Chief ADAM SAPI MKW A W A (79), described in the Daily News as ‘the country’s most decorated legislator, politician and leader’, died of high blood pressure on June 25. He was Speaker of the National Assembly from independence except for the period from 1973 to 1975, when he was appointed Minister of State for Capital Development. He was installed Chief of the Wahehe in 1975 and held this position until 1962, when the chiefdom was abolished. He was the first Hehe chief to have only one wife even though his religion allowed him to have more than one. Also known as Mtwa Mkwawa, Chief Adam Sapi was the first African to be made an honorary Captain of the King’s African Rifles. Mwalimu Nyerere and President Mkapa (who described the Chief as ‘clean, committed, dedicated, diligent and as having no enemies’) were among thousands who attended the elaborate funeral at Kalenga, 16 kms from lringa. As the body was being laid to rest, the Chiefs elder brother recited Hehe rituals heard only at the burial of chiefs. He said “Adam Sapi is not dead, according to Hehe traditions. He has just broken his leg and is now resting amongst his ancestors”. Chief Adam Sapi is succeeded by his third child (first son) who will be known as Mtwa Mfwimi (Hunter) Mkwawa II. The new Chief declared amidst cheers and ululations that he would strive to restore Hehe traditions and customs. At this remark people looked towards Mwalimu Nyerere, who was sitting in the audience and who had abolished chieftainships in Tanzania in the 1960’s, but, according to the Guardian, ‘he remained calm’ .

The famous blind master drummer MORRIS NYUNYUSA (81) who was born in Tunduru district and performed in many countries -on as many as ten drums at a time -died on May 9. He will be remembered amongst other things for his signature tune heralding the news bulletins on Radio Tanzania, Dar es Salaam -Daily News.

REV’D DAVID POWELL (88) served in a number of parishes in the Diocese of Masasi under the UMCA from 1946 to 1965. He was appointed in charge of music under Bishop Trevor Huddleston in order to introduce indigenous music into services.

FRANCIS JOHN RIDDELL who died on June 26 served as a District Officer mainly in the Central and Lake provinces and in Dar es Salaam from 1946 to 1967.

OBITUARIES

SYDNEY HERBERT CLAGUE-SMITH (87) died on November 20 last year. He was in Tanganyika from 1936 to 1962, first in teacher training at Usoke, Tabora Region and then at the Alliance Teacher Training Centre at Kinampanda, near Singida. He later became Education Secretary General for the non-Roman missions in Tanganyika stationed in Dar es Salaam. (Thank you Betty Wells for letting us have this information -Editor).

ARCHIE FORBES CBE (86) was the very dynamic Director of Agriculture and Permanent Secretary in the Ministry of Natural Resources as Tanzania approached and achieved independence in the late fifties and early sixties. He first came to Tanganyika from Malawi in 1951 to deal with the problem at Nachingwea, where the groundnut scheme had just failed spectacularly. A large number of expatriates had to be sent home and it was necessary to develop a new system of agriculture. The main crop became soya beans rather than groundnuts; eventually it became a profitable crop.

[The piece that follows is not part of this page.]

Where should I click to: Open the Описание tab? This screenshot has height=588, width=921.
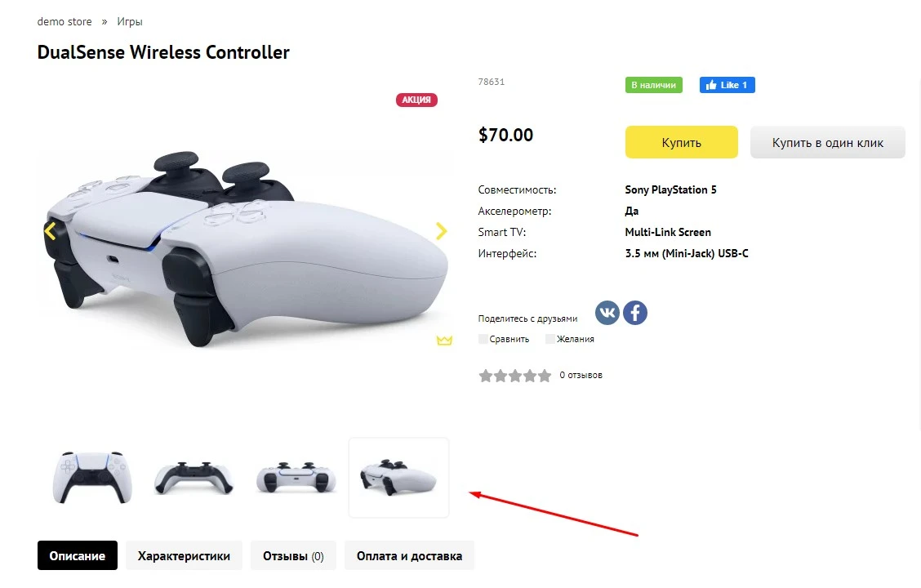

He later undertook a major reorganisation of agricultural research, dividing Tanganyika into four zones. He initiated several new programmes in fisheries, wildlife and agricultural education and extension. The massive agricultural training programme which he launched eventually had over 1,000 students studying outside the country. He raised, from the Rockefeller Foundation, the first $100,000 for the planning of a college in Morogoro which later became the Sokoine University. At the well attended memorial service in St Leonards Church, Bledington, Oxfordshire on February 27, his nephew Guy Francis described him thus: He was a workaholic, a perfectionist, a man of high principals, a visionary, courageous, stubborn, didn’t suffer fools gladly …. Some who worked with him considered him too dictatorial; others (including me -Editor) spent some of the most stimulating years of their lives serving under him. In his final years, though wracked with pain, he brought his energy to bear on the little village of Bledington. He became popularly known as its mayor!

DR. JENNIFER HIGHAM (62) who died of cancer on November 15 was a Senior Lecturer in the Department of Foreign Languages at Dar es Salaam University from 1976 to 1974 and a VSO volunteer teacher at the Institute of Foreign Languages in Zanzibar from 1986 to 1990. After this she was a tutor on several education courses for teachers from Tanzania in Edinburgh. Donations in her memory may be sent to the Provincial Overseas Mission, Scottish Episcopal Church, 21 Grosvenor Crescent, Edinburgh EH12 5EE.

PROFESSOR HUBERT KAIRUKl (58) the Vice-Chancellor of the Mikocheni International University and formerly Consultant Professor of Obstetrics and Gynaecology at the University of Dar es Salaam died in February from liver cancer. Dr Kairuki was famed for the free services he provided for the poor, often performing operations all night long. One thousand people attended the funeral.

Father of the nation Mwalimu Nyerere’s physician, Prof. WILLIAM MAKENE (67) died while being treated in London on December 31. Parliamentary Speaker Pius Msekwa led a large contingent of government and opposition leaders at the funeral at Kinondoni, Dar es Salaam.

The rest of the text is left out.